### The problem
A faithful, complete copy of the records is required.

### Given records
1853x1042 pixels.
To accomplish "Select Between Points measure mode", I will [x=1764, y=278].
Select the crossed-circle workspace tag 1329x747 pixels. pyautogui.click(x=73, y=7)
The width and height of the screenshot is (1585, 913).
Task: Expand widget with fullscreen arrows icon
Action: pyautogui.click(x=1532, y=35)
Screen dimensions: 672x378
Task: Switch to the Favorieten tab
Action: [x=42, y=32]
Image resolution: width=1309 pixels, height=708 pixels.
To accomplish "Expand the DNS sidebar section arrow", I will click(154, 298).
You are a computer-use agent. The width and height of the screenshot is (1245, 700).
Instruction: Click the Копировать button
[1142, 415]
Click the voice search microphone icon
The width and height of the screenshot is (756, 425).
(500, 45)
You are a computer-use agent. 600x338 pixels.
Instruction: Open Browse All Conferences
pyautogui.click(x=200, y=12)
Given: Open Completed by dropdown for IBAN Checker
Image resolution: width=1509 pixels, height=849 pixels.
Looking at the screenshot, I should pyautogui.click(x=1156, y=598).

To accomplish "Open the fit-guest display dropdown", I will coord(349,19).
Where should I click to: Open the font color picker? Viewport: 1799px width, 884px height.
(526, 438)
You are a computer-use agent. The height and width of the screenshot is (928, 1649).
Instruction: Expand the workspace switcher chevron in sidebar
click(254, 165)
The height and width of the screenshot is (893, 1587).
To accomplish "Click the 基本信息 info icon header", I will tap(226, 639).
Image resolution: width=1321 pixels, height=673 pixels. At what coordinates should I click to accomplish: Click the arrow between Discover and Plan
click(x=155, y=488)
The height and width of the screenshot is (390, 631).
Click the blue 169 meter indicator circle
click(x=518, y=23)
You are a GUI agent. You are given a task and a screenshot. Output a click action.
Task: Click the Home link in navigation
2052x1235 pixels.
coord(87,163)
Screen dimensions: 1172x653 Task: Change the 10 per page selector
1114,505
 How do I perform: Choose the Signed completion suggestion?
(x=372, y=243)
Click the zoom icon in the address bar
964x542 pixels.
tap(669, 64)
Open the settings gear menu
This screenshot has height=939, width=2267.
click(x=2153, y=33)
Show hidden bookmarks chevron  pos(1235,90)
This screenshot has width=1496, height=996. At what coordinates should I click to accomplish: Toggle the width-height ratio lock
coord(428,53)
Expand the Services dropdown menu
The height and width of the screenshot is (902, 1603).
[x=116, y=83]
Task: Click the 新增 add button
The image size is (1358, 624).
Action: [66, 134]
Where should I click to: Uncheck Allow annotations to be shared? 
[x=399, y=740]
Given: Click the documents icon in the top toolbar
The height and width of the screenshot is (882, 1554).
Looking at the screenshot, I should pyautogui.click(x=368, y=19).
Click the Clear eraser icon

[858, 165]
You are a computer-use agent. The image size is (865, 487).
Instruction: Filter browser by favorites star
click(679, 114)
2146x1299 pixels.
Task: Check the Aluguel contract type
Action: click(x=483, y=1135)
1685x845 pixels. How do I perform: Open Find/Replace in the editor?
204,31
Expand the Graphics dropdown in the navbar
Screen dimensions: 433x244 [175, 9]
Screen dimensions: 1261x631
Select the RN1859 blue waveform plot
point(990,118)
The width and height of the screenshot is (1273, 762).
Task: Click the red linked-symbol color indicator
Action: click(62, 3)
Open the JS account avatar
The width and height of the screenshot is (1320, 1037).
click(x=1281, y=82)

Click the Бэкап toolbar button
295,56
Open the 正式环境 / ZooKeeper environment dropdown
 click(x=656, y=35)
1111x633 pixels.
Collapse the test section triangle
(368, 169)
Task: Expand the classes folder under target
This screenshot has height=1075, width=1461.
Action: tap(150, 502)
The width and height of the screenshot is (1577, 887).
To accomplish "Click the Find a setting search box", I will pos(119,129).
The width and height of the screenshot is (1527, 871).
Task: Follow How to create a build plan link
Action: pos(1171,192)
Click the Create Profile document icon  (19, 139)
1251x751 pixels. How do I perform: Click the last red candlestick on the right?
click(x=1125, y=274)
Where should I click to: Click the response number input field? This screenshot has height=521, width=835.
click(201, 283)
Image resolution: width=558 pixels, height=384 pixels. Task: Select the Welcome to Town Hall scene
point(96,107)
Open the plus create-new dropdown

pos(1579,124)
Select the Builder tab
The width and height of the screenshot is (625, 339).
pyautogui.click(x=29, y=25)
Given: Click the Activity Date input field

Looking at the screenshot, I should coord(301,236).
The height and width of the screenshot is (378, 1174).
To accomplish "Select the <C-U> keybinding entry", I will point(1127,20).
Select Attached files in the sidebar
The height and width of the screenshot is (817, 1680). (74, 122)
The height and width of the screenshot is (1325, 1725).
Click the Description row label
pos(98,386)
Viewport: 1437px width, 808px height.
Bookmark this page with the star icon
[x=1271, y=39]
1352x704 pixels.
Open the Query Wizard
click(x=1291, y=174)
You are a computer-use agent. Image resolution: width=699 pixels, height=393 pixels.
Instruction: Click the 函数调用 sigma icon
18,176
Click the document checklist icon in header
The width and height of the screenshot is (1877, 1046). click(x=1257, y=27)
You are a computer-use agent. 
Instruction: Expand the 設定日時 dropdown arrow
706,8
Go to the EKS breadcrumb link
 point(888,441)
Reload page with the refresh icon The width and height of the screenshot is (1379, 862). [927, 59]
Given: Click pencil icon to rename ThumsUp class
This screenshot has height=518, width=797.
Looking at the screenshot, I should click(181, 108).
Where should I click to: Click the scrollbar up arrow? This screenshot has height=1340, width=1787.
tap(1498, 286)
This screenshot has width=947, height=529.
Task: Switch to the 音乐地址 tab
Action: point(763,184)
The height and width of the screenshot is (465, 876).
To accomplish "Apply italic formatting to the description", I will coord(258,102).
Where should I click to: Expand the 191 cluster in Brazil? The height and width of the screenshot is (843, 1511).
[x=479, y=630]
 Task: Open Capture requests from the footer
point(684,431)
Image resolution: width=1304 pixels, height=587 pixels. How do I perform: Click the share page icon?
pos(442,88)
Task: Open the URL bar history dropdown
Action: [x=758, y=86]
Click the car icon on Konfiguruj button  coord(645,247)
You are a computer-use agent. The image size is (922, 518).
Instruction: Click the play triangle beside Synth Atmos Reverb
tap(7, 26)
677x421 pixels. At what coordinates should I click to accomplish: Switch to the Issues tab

### Result
1853x1042 pixels.
To accomplish "Select Between Points measure mode", I will [x=1764, y=278].
Select the crossed-circle workspace tag 1329x747 pixels. pyautogui.click(x=73, y=7)
The width and height of the screenshot is (1585, 913).
Task: Expand widget with fullscreen arrows icon
Action: pyautogui.click(x=1532, y=35)
Screen dimensions: 672x378
Task: Switch to the Favorieten tab
Action: [x=42, y=32]
Image resolution: width=1309 pixels, height=708 pixels.
To accomplish "Expand the DNS sidebar section arrow", I will click(154, 298).
You are a computer-use agent. The width and height of the screenshot is (1245, 700).
Instruction: Click the Копировать button
[1142, 415]
Click the voice search microphone icon
The width and height of the screenshot is (756, 425).
(500, 45)
You are a computer-use agent. 600x338 pixels.
Instruction: Open Browse All Conferences
pyautogui.click(x=200, y=12)
Given: Open Completed by dropdown for IBAN Checker
Image resolution: width=1509 pixels, height=849 pixels.
Looking at the screenshot, I should pyautogui.click(x=1156, y=598).

To accomplish "Open the fit-guest display dropdown", I will coord(349,19).
Where should I click to: Open the font color picker? Viewport: 1799px width, 884px height.
(526, 438)
You are a computer-use agent. The height and width of the screenshot is (928, 1649).
Instruction: Expand the workspace switcher chevron in sidebar
click(254, 165)
The height and width of the screenshot is (893, 1587).
To accomplish "Click the 基本信息 info icon header", I will tap(226, 639).
Image resolution: width=1321 pixels, height=673 pixels. At what coordinates should I click to accomplish: Click the arrow between Discover and Plan
click(x=155, y=488)
The height and width of the screenshot is (390, 631).
Click the blue 169 meter indicator circle
click(x=518, y=23)
You are a GUI agent. You are given a task and a screenshot. Output a click action.
Task: Click the Home link in navigation
2052x1235 pixels.
coord(87,163)
Screen dimensions: 1172x653 Task: Change the 10 per page selector
1114,505
 How do I perform: Choose the Signed completion suggestion?
(x=372, y=243)
Click the zoom icon in the address bar
964x542 pixels.
tap(669, 64)
Open the settings gear menu
This screenshot has height=939, width=2267.
click(x=2153, y=33)
Show hidden bookmarks chevron  pos(1235,90)
This screenshot has width=1496, height=996. At what coordinates should I click to accomplish: Toggle the width-height ratio lock
coord(428,53)
Expand the Services dropdown menu
The height and width of the screenshot is (902, 1603).
[x=116, y=83]
Task: Click the 新增 add button
The image size is (1358, 624).
Action: [66, 134]
Where should I click to: Uncheck Allow annotations to be shared? 
[x=399, y=740]
Given: Click the documents icon in the top toolbar
The height and width of the screenshot is (882, 1554).
Looking at the screenshot, I should pyautogui.click(x=368, y=19).
Click the Clear eraser icon

[858, 165]
You are a computer-use agent. The image size is (865, 487).
Instruction: Filter browser by favorites star
click(679, 114)
2146x1299 pixels.
Task: Check the Aluguel contract type
Action: click(x=483, y=1135)
1685x845 pixels. How do I perform: Open Find/Replace in the editor?
204,31
Expand the Graphics dropdown in the navbar
Screen dimensions: 433x244 [175, 9]
Screen dimensions: 1261x631
Select the RN1859 blue waveform plot
point(990,118)
The width and height of the screenshot is (1273, 762).
Task: Click the red linked-symbol color indicator
Action: click(62, 3)
Open the JS account avatar
The width and height of the screenshot is (1320, 1037).
click(x=1281, y=82)

Click the Бэкап toolbar button
295,56
Open the 正式环境 / ZooKeeper environment dropdown
 click(x=656, y=35)
1111x633 pixels.
Collapse the test section triangle
(368, 169)
Task: Expand the classes folder under target
This screenshot has height=1075, width=1461.
Action: tap(150, 502)
The width and height of the screenshot is (1577, 887).
To accomplish "Click the Find a setting search box", I will pos(119,129).
The width and height of the screenshot is (1527, 871).
Task: Follow How to create a build plan link
Action: pos(1171,192)
Click the Create Profile document icon  (19, 139)
1251x751 pixels. How do I perform: Click the last red candlestick on the right?
click(x=1125, y=274)
Where should I click to: Click the response number input field? This screenshot has height=521, width=835.
click(201, 283)
Image resolution: width=558 pixels, height=384 pixels. Task: Select the Welcome to Town Hall scene
point(96,107)
Open the plus create-new dropdown

pos(1579,124)
Select the Builder tab
The width and height of the screenshot is (625, 339).
pyautogui.click(x=29, y=25)
Given: Click the Activity Date input field

Looking at the screenshot, I should coord(301,236).
The height and width of the screenshot is (378, 1174).
To accomplish "Select the <C-U> keybinding entry", I will point(1127,20).
Select Attached files in the sidebar
The height and width of the screenshot is (817, 1680). (74, 122)
The height and width of the screenshot is (1325, 1725).
Click the Description row label
pos(98,386)
Viewport: 1437px width, 808px height.
Bookmark this page with the star icon
[x=1271, y=39]
1352x704 pixels.
Open the Query Wizard
click(x=1291, y=174)
You are a computer-use agent. Image resolution: width=699 pixels, height=393 pixels.
Instruction: Click the 函数调用 sigma icon
18,176
Click the document checklist icon in header
The width and height of the screenshot is (1877, 1046). click(x=1257, y=27)
You are a computer-use agent. 
Instruction: Expand the 設定日時 dropdown arrow
706,8
Go to the EKS breadcrumb link
 point(888,441)
Reload page with the refresh icon The width and height of the screenshot is (1379, 862). [927, 59]
Given: Click pencil icon to rename ThumsUp class
This screenshot has height=518, width=797.
Looking at the screenshot, I should click(181, 108).
Where should I click to: Click the scrollbar up arrow? This screenshot has height=1340, width=1787.
tap(1498, 286)
This screenshot has width=947, height=529.
Task: Switch to the 音乐地址 tab
Action: point(763,184)
The height and width of the screenshot is (465, 876).
To accomplish "Apply italic formatting to the description", I will coord(258,102).
Where should I click to: Expand the 191 cluster in Brazil? The height and width of the screenshot is (843, 1511).
[x=479, y=630]
 Task: Open Capture requests from the footer
point(684,431)
Image resolution: width=1304 pixels, height=587 pixels. How do I perform: Click the share page icon?
pos(442,88)
Task: Open the URL bar history dropdown
Action: [x=758, y=86]
Click the car icon on Konfiguruj button  coord(645,247)
You are a computer-use agent. The image size is (922, 518).
Instruction: Click the play triangle beside Synth Atmos Reverb
tap(7, 26)
677x421 pixels. At what coordinates should I click to accomplish: Switch to the Issues tab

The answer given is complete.